LongWriter-Zero: RL for Ultra-Long Text Generation

Updated 1 July 2025

LongWriter-Zero is a reinforcement learning-based framework that generates ultra-long, coherent texts by directly incentivizing global writing quality.
It utilizes Group Relative Policy Optimization and specialized reward models to optimize text planning, factual accuracy, and structural formatting.
Performance benchmarks show it outperforms SFT methods, achieving state-of-the-art results on extensive long-form generation tasks using a Qwen2.5-32B base model.

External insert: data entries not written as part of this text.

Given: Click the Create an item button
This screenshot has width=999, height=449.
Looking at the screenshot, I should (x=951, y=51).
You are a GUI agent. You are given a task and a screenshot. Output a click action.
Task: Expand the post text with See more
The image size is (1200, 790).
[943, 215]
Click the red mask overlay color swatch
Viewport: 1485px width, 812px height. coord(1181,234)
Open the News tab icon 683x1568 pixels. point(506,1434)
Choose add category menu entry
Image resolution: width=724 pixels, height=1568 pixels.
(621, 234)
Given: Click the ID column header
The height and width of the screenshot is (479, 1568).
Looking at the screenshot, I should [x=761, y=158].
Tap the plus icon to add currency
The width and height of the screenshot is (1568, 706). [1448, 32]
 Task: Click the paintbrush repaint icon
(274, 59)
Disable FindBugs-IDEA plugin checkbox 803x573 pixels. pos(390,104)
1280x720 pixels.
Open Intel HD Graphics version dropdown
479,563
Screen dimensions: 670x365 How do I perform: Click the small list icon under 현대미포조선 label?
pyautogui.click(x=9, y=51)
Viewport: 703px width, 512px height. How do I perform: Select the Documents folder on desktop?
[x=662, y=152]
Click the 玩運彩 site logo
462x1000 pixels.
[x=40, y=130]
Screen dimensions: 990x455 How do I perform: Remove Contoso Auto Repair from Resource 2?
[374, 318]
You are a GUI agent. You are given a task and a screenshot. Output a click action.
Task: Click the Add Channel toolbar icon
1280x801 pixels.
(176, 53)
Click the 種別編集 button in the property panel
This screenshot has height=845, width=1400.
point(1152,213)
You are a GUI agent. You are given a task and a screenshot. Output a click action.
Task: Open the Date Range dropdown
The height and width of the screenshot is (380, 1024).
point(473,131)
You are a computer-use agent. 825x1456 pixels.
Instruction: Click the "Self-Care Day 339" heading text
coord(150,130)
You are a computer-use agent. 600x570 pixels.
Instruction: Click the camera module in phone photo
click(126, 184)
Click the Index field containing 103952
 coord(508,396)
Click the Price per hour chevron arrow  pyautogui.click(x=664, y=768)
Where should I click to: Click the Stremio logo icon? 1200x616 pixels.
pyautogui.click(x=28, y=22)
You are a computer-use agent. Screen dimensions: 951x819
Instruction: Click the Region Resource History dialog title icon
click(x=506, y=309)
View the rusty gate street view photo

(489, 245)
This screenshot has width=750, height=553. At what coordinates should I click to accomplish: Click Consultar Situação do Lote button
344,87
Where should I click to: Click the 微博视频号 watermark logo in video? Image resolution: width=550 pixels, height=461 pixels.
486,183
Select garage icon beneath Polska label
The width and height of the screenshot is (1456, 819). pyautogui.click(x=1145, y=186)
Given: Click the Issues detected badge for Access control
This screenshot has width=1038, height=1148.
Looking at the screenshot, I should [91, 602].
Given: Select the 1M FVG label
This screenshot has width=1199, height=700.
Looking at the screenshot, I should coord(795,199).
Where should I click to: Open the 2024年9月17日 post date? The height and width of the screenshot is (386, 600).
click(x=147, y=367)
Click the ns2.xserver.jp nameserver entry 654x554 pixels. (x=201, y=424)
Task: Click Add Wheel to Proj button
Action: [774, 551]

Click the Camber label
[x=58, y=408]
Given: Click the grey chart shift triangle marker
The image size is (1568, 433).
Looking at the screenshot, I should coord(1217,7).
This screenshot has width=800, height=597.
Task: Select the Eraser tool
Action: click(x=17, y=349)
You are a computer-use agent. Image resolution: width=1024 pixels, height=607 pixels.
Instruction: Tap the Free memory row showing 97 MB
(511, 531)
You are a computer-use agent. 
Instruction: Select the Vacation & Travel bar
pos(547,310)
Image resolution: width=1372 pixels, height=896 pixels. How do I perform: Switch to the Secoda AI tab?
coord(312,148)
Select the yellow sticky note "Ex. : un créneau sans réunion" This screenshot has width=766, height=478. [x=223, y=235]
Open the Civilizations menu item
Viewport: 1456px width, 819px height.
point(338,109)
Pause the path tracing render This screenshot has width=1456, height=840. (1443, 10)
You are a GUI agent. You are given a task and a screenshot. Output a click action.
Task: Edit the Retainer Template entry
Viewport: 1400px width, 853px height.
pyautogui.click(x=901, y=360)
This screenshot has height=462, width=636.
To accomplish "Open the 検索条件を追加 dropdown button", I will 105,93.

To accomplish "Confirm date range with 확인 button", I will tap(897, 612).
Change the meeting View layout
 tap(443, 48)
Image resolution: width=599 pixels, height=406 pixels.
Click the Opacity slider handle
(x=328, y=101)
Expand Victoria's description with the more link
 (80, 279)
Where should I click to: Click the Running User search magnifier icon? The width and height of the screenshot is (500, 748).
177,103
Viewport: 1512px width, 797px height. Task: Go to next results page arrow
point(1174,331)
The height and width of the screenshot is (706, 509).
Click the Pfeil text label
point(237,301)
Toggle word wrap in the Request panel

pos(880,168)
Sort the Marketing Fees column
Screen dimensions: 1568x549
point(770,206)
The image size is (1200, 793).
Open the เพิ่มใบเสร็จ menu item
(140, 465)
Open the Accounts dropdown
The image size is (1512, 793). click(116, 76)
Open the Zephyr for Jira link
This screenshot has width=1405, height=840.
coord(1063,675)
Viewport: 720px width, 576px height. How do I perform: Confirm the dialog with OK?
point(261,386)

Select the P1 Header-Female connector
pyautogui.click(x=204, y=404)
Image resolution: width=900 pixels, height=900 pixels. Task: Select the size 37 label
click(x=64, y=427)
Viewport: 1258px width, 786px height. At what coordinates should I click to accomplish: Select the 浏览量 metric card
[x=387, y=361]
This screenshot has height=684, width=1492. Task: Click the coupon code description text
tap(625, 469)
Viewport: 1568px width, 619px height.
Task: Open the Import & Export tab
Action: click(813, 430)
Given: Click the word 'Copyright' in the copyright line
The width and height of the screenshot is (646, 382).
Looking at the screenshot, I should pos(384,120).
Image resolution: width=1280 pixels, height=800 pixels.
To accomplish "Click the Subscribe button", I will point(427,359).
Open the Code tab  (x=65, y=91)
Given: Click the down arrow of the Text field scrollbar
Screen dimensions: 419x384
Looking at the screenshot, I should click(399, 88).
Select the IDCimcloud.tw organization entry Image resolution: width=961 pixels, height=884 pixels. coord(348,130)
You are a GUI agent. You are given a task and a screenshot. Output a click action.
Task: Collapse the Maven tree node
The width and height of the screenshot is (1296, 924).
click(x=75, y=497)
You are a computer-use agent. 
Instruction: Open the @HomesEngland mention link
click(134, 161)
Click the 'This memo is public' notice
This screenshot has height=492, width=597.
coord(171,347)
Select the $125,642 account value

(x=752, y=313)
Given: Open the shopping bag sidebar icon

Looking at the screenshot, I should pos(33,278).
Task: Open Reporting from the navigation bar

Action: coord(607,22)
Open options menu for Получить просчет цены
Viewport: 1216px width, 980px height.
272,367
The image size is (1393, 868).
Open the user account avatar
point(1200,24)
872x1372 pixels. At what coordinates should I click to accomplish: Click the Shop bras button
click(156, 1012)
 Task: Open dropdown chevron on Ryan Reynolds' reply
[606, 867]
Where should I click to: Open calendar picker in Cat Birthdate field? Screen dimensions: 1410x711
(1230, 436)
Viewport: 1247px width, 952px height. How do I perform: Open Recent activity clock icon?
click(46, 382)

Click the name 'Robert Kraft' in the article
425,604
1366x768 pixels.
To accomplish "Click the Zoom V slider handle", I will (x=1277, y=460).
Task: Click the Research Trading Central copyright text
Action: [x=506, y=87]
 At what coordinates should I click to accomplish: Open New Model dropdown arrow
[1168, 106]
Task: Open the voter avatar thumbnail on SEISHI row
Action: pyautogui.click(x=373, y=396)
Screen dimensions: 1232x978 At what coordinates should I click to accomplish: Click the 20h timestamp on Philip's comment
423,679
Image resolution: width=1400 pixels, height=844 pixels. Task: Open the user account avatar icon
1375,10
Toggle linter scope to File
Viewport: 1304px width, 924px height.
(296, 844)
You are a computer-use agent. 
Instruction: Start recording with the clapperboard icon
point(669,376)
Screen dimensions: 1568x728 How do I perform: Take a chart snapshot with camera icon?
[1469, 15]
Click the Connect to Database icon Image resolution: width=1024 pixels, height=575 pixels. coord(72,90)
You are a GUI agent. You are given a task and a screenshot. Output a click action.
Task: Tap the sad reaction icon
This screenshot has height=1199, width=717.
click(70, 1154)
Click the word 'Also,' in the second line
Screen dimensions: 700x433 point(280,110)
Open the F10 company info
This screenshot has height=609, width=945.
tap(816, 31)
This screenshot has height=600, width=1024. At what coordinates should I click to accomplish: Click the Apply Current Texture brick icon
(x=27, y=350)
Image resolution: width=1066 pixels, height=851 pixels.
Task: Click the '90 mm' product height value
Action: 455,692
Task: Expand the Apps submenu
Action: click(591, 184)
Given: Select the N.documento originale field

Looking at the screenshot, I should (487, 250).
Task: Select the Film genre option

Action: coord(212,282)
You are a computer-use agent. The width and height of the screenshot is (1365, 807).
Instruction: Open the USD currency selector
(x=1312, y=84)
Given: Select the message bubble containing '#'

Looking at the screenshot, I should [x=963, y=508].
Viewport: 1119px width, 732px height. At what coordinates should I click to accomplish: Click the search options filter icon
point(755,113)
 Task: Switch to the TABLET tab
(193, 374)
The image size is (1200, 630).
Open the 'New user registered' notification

LongWriter-Zero is a reinforcement learning–based framework developed to master ultra-long, high-quality text generation using LLMs, addressing the inherent limitations of supervised fine-tuning approaches that rely on synthetic demonstration data. It represents a paradigm shift in training LLMs for tasks that demand extended, coherent, and structurally robust outputs—such as comprehensive reports, long-form stories, or educational materials—by directly incentivizing desired global writing properties through learned reward models, rather than maximum likelihood estimation on reference outputs.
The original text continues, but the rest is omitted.